* [YOUR OBJECTIVE]: Exactly the lines starting at the line containing "Více (107, 94)" and ending at the line containing "E-shop Českého rozhlasu (57, 1866)" are to be written out from the listing below, both included.

Start of DATASET CONTENT

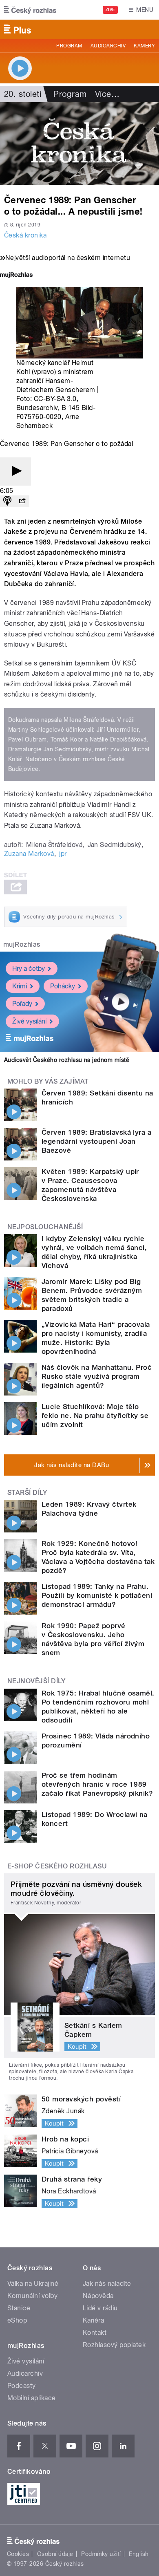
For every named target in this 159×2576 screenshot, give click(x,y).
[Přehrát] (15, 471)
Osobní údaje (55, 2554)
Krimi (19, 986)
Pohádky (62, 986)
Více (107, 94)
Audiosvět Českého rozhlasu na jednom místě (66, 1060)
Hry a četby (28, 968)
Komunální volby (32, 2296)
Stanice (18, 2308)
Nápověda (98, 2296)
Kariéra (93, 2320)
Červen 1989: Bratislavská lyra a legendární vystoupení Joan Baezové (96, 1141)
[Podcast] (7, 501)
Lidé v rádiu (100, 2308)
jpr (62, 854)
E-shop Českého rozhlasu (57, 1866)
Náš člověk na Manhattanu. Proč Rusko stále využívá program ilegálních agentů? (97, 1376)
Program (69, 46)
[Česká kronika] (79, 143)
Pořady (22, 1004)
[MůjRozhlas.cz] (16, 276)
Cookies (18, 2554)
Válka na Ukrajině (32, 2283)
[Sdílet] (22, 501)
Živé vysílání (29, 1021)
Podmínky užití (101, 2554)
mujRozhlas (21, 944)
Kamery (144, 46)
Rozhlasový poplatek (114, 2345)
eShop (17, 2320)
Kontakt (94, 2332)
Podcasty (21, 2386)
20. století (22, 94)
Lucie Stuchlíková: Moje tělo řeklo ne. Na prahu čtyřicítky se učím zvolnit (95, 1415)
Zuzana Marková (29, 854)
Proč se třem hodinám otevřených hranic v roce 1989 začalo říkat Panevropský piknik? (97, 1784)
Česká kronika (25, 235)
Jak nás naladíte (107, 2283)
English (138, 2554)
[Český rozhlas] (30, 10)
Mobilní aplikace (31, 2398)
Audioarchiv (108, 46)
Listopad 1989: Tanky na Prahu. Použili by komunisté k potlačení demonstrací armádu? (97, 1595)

End of DATASET CONTENT

* [EXERCISE SOLUTION]:
Více (107, 94)
Audiosvět Českého rozhlasu na jednom místě (66, 1060)
Hry a četby (28, 968)
Komunální volby (32, 2296)
Stanice (18, 2308)
Nápověda (98, 2296)
Kariéra (93, 2320)
Červen 1989: Bratislavská lyra a legendární vystoupení Joan Baezové (96, 1141)
[Podcast] (7, 501)
Lidé v rádiu (100, 2308)
jpr (62, 854)
E-shop Českého rozhlasu (57, 1866)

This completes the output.